The findings demonstrated that overall the average AUC across readers was 0.769 (95% CI, 0.724-0.814) without the use of AI and 0.797 (95% CI, 0.754-0.840) with AI. The average difference in AUC was 0.028 (95% CI, 0.002-0.055; P=.035). The investigators said these data indicate greater interreader reliability with the aid. For 11 of 14 radiologists, MammoScreen demonstrated a trend toward lowering the false-negative rate with an average improvement of 18 percent, and the false-positive rate dropped by an average of 25 percent for eight radiologists, resulting in more standardized results.

 

Overall, these improvements came without adding time to a provider's workflow, noted the researchers.
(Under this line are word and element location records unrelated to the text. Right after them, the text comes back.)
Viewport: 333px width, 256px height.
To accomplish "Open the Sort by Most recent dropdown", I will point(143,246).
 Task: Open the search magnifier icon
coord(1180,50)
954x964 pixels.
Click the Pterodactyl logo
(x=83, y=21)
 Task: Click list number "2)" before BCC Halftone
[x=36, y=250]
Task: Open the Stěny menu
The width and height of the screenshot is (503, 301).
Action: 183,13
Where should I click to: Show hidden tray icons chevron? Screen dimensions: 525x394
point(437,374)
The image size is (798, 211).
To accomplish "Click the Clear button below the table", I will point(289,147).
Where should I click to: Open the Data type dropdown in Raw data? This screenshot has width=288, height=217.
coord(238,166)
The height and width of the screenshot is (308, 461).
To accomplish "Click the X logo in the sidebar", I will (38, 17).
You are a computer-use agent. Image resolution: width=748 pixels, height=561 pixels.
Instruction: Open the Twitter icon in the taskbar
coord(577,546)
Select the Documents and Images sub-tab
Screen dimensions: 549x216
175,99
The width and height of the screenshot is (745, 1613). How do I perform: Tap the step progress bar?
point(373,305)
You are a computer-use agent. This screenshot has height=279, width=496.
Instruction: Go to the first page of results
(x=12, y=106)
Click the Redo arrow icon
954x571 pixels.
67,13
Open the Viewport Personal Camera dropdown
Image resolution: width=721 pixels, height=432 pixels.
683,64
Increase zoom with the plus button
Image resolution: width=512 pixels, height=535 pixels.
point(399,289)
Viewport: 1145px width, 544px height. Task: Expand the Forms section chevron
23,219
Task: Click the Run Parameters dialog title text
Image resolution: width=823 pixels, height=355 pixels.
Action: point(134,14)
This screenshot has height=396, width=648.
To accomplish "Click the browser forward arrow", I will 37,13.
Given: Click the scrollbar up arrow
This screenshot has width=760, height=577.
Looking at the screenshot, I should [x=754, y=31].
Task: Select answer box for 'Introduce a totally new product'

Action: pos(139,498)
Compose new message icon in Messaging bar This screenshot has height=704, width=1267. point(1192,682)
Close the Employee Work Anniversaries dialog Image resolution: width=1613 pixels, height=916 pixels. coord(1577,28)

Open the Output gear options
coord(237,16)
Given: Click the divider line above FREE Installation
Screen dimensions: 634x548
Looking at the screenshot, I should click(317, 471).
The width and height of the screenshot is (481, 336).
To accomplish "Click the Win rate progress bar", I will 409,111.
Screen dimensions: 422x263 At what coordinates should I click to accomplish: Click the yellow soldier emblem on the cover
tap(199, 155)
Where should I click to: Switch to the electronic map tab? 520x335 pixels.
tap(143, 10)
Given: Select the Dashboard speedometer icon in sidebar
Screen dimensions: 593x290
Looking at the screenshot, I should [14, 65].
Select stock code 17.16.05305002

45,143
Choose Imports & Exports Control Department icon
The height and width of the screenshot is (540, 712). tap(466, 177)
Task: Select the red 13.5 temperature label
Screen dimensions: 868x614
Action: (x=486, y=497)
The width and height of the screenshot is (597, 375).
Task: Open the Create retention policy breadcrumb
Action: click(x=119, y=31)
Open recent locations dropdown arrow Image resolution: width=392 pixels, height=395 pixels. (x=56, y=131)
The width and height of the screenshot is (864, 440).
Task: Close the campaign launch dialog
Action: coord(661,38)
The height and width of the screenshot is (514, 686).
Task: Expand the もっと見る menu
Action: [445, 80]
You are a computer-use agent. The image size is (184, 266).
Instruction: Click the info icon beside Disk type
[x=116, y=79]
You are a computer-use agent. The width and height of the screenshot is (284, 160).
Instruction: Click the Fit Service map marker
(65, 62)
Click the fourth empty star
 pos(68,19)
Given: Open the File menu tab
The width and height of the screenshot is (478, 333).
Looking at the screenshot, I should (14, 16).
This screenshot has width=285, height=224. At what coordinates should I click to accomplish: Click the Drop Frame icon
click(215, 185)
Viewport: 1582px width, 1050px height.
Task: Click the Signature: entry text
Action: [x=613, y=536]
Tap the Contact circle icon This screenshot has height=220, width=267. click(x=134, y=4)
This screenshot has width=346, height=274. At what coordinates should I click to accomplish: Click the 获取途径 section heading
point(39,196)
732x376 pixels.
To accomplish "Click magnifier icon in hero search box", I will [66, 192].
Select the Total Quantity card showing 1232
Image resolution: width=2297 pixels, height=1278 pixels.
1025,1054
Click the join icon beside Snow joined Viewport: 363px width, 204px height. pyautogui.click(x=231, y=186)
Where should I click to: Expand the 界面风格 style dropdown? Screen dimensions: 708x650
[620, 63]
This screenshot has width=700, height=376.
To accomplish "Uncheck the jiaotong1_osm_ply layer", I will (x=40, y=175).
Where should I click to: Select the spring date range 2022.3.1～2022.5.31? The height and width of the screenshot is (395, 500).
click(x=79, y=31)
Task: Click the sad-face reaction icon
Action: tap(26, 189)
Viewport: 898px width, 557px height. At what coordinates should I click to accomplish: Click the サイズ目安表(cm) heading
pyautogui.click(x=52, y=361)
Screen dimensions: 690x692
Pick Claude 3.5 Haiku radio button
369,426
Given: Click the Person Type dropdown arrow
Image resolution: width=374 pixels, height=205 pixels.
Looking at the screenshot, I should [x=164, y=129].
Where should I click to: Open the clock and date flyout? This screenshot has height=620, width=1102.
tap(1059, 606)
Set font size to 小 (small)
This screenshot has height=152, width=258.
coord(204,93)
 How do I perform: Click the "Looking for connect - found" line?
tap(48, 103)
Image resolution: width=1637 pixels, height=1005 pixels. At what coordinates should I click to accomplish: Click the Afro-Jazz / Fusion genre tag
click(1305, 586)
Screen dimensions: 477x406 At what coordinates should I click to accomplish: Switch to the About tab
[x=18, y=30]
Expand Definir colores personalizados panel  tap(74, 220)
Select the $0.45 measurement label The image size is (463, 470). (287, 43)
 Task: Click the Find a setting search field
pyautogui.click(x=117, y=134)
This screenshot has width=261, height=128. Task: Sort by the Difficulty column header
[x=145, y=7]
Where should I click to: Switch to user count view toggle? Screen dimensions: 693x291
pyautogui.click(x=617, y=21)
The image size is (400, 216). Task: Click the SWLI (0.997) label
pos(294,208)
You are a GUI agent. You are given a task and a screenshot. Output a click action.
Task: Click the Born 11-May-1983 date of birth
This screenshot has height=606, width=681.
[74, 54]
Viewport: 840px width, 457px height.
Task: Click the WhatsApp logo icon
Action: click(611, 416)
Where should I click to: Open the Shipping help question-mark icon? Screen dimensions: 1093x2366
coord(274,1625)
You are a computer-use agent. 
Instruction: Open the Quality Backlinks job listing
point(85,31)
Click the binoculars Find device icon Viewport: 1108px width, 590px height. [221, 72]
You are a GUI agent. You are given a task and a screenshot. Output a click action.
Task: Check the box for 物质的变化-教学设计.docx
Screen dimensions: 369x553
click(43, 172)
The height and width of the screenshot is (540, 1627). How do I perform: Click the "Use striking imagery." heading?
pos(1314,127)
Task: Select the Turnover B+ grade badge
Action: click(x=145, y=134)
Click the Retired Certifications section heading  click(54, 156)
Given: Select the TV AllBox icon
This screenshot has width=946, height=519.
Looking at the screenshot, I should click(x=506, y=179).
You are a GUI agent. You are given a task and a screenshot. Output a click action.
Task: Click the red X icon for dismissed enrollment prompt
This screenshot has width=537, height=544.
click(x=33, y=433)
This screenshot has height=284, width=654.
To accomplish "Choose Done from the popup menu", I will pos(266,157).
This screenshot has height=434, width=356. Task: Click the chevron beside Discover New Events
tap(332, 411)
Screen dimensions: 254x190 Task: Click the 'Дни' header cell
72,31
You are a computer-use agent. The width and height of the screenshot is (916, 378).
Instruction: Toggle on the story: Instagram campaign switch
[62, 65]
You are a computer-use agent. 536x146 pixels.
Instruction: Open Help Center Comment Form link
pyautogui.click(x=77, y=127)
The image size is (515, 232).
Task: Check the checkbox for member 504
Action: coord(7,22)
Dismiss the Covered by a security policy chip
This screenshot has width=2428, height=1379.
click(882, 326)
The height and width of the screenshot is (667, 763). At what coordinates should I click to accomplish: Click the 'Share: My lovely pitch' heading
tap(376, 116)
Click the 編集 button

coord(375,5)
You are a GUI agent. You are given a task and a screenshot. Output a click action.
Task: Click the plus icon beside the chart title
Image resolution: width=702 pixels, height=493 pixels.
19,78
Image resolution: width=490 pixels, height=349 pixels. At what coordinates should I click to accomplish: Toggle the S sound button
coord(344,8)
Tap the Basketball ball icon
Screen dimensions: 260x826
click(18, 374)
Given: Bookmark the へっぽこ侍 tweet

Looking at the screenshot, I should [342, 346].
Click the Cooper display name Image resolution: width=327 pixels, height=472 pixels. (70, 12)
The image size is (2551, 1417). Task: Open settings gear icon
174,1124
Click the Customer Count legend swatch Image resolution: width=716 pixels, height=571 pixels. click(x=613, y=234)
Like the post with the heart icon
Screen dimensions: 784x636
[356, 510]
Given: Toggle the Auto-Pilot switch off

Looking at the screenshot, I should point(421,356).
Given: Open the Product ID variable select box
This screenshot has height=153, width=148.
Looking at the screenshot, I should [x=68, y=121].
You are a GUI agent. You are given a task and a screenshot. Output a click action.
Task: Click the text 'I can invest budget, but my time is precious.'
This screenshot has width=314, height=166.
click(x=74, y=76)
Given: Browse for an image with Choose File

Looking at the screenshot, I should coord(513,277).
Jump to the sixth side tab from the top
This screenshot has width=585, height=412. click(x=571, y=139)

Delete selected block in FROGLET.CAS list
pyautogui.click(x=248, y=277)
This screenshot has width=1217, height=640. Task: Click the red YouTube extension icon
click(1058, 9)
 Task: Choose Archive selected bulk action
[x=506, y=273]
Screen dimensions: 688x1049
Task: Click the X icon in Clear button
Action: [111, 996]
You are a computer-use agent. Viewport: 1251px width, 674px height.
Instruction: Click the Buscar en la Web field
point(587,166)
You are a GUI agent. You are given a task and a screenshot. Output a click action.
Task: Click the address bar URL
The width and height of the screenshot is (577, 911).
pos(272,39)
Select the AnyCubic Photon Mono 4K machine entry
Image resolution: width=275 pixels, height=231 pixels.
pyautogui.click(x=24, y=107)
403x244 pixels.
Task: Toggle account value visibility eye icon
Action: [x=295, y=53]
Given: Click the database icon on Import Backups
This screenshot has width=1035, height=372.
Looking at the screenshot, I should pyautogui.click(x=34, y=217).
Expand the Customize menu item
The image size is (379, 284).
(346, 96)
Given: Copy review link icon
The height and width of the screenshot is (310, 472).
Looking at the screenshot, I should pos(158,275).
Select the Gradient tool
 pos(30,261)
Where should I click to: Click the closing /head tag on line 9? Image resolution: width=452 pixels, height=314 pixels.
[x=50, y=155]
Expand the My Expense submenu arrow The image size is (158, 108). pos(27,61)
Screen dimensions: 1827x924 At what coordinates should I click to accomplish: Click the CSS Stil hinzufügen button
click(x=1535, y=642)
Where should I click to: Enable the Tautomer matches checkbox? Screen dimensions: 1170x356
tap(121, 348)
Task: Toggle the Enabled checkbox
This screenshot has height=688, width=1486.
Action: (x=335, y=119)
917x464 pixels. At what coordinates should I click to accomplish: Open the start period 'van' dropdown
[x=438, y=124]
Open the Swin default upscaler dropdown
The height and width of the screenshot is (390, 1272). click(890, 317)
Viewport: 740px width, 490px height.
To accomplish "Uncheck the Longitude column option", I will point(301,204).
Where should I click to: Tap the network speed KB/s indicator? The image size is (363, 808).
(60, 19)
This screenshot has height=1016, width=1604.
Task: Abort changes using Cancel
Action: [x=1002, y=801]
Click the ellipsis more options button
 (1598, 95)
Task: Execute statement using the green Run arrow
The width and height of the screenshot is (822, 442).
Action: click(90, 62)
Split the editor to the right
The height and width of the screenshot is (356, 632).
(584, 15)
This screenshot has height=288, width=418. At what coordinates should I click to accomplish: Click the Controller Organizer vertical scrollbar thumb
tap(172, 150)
For cases where the possibility of malignancy was low-less than a 2.5 percent chance-the time was about the same in the first reading session and slightly decreased in the second reading session. For those with a higher likelihood of malignancy, this time saved could lead to greater productivity, the team said.

 

Limitations of the study reveal the used dataset was not representative of normal screening practices. Specifically, a high rate of false-positive readings may have resulted due to readers awareness of the dataset being enriched with cancer cases, causing a laboratory effect. Furthermore, as the readers had no access to previous mammograms of the studied patients, other images, or supplementary patient information, the assessment was more difficult than a typical screening mammography reading workflow. Another factor not considered in the present study is that, in real conditions, additional factors may have an impact on reading time (i.e., stress, tiredness, etc.).

 

"The results show that MammoScreen may help to improve radiologists' performance in breast cancer detection," Pacile stated.

 

In March, the FDA cleared MammoScreen for use in the clinic, where it could aid in reducing the workload of radiologists. Moving forward, the team plans to investigate how this technology acts on a large screening-based population and its ability to identify breast cancers earlier.

 

These studies highlight the potential of AI technologies for detecting and enhancing the accuracy of breast cancer screenings when combined with assessments from human radiologists. AI technologies were able to detect pixel-level changes in tissue invisible to the human eye, while humans used forms of reasoning not available to AI. The ultimate goal will be to find the best way to combine the two to transform the future of breast imaging care for patients.

 

Dibash Kumar Das is a contributing writer.